How is this NOT a very bad idea?, she asks. 

Only one thing could be worse, I reply:

Ben Hur Live with chariot races and real horses- The Musical.

Naturally, I've begun work on this.  Some can be simple adaptations- adding lyrics to Vangelis's Chariots of Fire music, working out some new lyrics with the Michael Jackson estate for the obvious title song ("Ben, no challenger will be here testin'/You, who were once played by Charlton Heston...."), but we really need that act-ending showstopper. The one Betty Buckley was born to sing.

Coming right up:

When Christ was born
There was a Roman empire
Its armies conquered all the West

But all those plebes
Needed some entertainment
So Caesar decreed a race was best

Horse
Racing horse
Reachin' out
Comin' in
By a nose!

Sweet Chariot!
Swinging low to the finish line
What idiot
Writes a show tune based on Sweet
Car
O
Line?

And instead of wine and sweets at intermission, what better choice than heapin' trays of Alpo?

Date: 2009-09-19 08:03 pm (UTC)
From: [identity profile] troubleagain.livejournal.com
Hey, now, Sweet Caroline is an awesome song!

Date: 2009-09-19 08:09 pm (UTC)
From: [identity profile] captainsblog.livejournal.com
Hey, I like it too, but it's a bit of a sore subject with Met fans, who are sick of their management playing it near the end of games when it's a Red Sox tradition to play it.

Besides, what else scans with "chariot" besides "idiot" anyway?

Date: 2009-09-21 01:35 pm (UTC)
From: [identity profile] troubleagain.livejournal.com
I dunno, Iscariot? Carry it?

Date: 2009-09-19 08:25 pm (UTC)
From: [identity profile] shadowhuntress.livejournal.com
So, it's like Medieval Times Dinner & Tournament, only biblical-style and without the dinner?

Love your song. ;-) There should probably be another number called "Ramming Speed!"

Date: 2009-09-19 08:53 pm (UTC)
From: [identity profile] whyaduck.livejournal.com
It's the natural sequel to this Heston classic:

Date: 2009-09-19 10:52 pm (UTC)

Date: 2009-09-20 02:16 am (UTC)

→ Available data:
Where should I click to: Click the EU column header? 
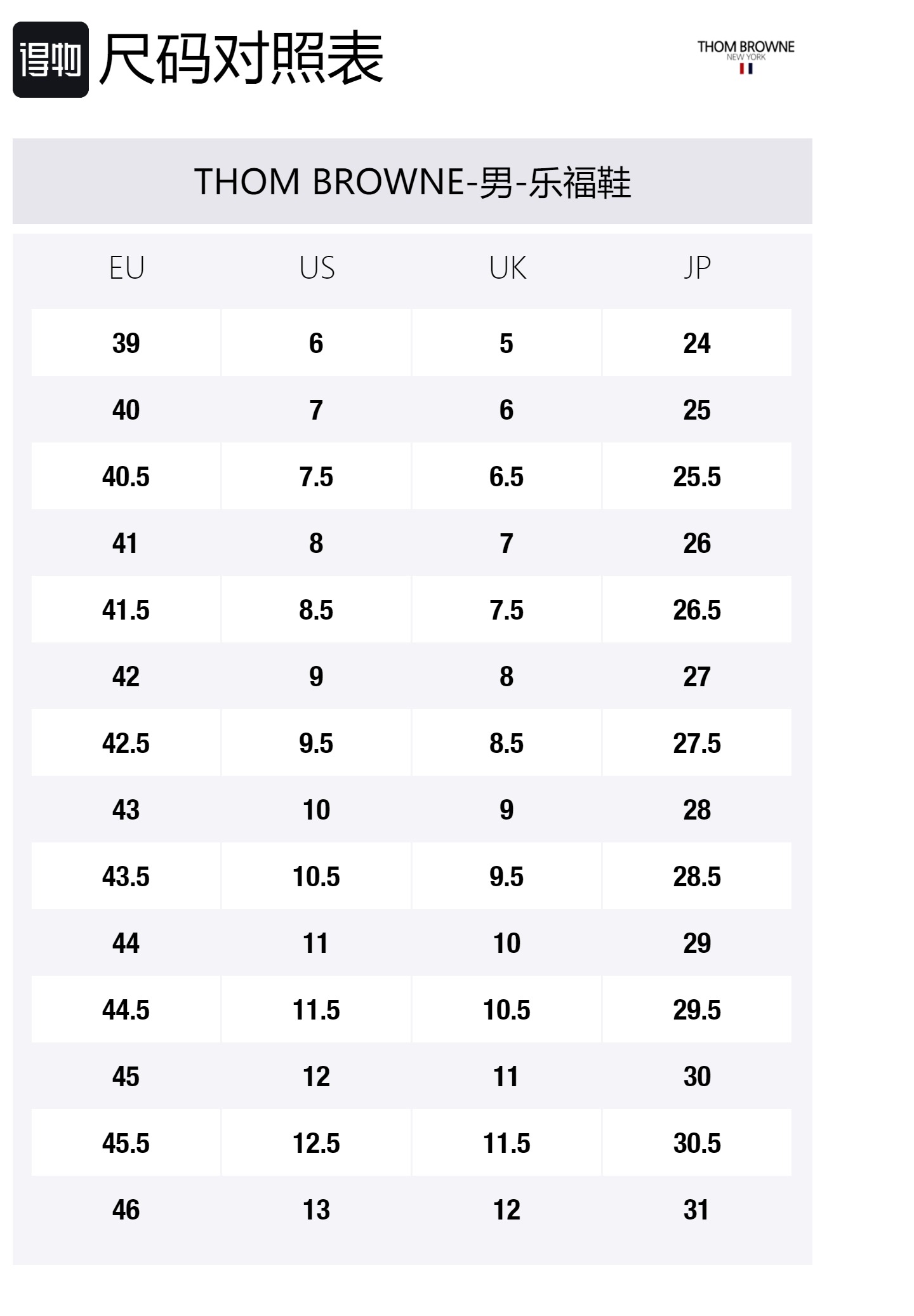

→ To be done:
List each distinct identity profile that appears after "From:" in the Ben Hur musical post, naming each one only once.

→ Task answer:
troubleagain.livejournal.com
captainsblog.livejournal.com
shadowhuntress.livejournal.com
whyaduck.livejournal.com